▶ _EXERCISE AIM_
Could each entry be returned exactly as it appears?

▶ _SUPPLIED DATA_

.....

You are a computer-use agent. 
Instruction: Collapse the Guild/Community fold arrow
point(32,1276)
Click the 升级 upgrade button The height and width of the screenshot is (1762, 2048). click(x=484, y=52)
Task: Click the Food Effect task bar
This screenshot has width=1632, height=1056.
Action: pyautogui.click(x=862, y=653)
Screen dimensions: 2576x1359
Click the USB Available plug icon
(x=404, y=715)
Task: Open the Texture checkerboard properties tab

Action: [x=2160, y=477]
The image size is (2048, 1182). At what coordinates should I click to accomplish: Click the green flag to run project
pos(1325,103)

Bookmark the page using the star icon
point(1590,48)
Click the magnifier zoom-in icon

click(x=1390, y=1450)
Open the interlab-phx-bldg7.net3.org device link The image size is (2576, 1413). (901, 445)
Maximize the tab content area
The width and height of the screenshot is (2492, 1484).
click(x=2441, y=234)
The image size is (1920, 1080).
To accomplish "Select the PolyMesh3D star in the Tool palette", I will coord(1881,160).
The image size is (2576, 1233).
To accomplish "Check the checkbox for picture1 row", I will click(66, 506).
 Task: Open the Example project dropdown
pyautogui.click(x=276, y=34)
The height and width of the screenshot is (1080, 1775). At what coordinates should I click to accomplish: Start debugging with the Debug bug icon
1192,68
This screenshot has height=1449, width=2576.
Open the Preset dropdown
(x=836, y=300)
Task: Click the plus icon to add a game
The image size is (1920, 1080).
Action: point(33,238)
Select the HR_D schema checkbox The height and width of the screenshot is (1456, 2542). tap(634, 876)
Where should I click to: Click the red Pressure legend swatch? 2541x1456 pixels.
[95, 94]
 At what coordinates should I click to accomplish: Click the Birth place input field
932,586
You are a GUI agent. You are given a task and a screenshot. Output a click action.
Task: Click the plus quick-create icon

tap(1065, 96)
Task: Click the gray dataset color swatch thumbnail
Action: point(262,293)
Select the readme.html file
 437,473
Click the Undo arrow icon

.....

▶ _SOLUTION TO THIS EXERCISE_
You are a computer-use agent. 
Instruction: Collapse the Guild/Community fold arrow
point(32,1276)
Click the 升级 upgrade button The height and width of the screenshot is (1762, 2048). click(x=484, y=52)
Task: Click the Food Effect task bar
This screenshot has width=1632, height=1056.
Action: pyautogui.click(x=862, y=653)
Screen dimensions: 2576x1359
Click the USB Available plug icon
(x=404, y=715)
Task: Open the Texture checkerboard properties tab

Action: [x=2160, y=477]
The image size is (2048, 1182). At what coordinates should I click to accomplish: Click the green flag to run project
pos(1325,103)

Bookmark the page using the star icon
point(1590,48)
Click the magnifier zoom-in icon

click(x=1390, y=1450)
Open the interlab-phx-bldg7.net3.org device link The image size is (2576, 1413). (901, 445)
Maximize the tab content area
The width and height of the screenshot is (2492, 1484).
click(x=2441, y=234)
The image size is (1920, 1080).
To accomplish "Select the PolyMesh3D star in the Tool palette", I will coord(1881,160).
The image size is (2576, 1233).
To accomplish "Check the checkbox for picture1 row", I will click(66, 506).
 Task: Open the Example project dropdown
pyautogui.click(x=276, y=34)
The height and width of the screenshot is (1080, 1775). At what coordinates should I click to accomplish: Start debugging with the Debug bug icon
1192,68
This screenshot has height=1449, width=2576.
Open the Preset dropdown
(x=836, y=300)
Task: Click the plus icon to add a game
The image size is (1920, 1080).
Action: point(33,238)
Select the HR_D schema checkbox The height and width of the screenshot is (1456, 2542). tap(634, 876)
Where should I click to: Click the red Pressure legend swatch? 2541x1456 pixels.
[95, 94]
 At what coordinates should I click to accomplish: Click the Birth place input field
932,586
You are a GUI agent. You are given a task and a screenshot. Output a click action.
Task: Click the plus quick-create icon

tap(1065, 96)
Task: Click the gray dataset color swatch thumbnail
Action: point(262,293)
Select the readme.html file
 437,473
Click the Undo arrow icon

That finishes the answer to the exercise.